→ **Source records**:
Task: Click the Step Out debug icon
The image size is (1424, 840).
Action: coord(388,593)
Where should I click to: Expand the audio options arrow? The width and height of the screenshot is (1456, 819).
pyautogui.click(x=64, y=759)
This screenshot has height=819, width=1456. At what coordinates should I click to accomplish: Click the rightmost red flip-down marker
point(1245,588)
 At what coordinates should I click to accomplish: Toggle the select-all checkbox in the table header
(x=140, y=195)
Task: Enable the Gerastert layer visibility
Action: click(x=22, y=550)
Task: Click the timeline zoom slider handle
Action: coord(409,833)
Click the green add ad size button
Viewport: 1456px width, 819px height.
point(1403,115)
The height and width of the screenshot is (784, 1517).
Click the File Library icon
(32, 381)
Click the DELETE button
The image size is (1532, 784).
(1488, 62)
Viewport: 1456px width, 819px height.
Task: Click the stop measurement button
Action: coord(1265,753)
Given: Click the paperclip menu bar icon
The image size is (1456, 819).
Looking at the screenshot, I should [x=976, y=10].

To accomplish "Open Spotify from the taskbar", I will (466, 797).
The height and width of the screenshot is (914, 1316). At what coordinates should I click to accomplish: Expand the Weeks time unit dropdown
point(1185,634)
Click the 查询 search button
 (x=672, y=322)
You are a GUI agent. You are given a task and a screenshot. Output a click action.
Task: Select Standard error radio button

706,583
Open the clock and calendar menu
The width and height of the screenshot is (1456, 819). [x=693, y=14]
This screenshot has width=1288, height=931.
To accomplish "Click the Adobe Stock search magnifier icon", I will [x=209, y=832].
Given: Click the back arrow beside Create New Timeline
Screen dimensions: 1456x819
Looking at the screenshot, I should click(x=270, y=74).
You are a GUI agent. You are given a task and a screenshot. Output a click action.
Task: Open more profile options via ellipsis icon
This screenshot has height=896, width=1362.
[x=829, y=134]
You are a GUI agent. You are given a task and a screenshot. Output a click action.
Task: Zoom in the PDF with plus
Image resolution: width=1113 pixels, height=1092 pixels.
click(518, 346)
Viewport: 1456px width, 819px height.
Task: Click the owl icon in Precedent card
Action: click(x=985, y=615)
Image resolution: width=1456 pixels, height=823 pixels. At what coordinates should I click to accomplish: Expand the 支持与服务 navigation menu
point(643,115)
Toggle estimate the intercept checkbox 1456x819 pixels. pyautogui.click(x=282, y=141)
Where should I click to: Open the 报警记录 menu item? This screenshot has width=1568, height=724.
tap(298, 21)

→ **What this task involves**:
Across the entries, state how many lines contain "will", giving the number only.

→ **Response to this exercise**:
2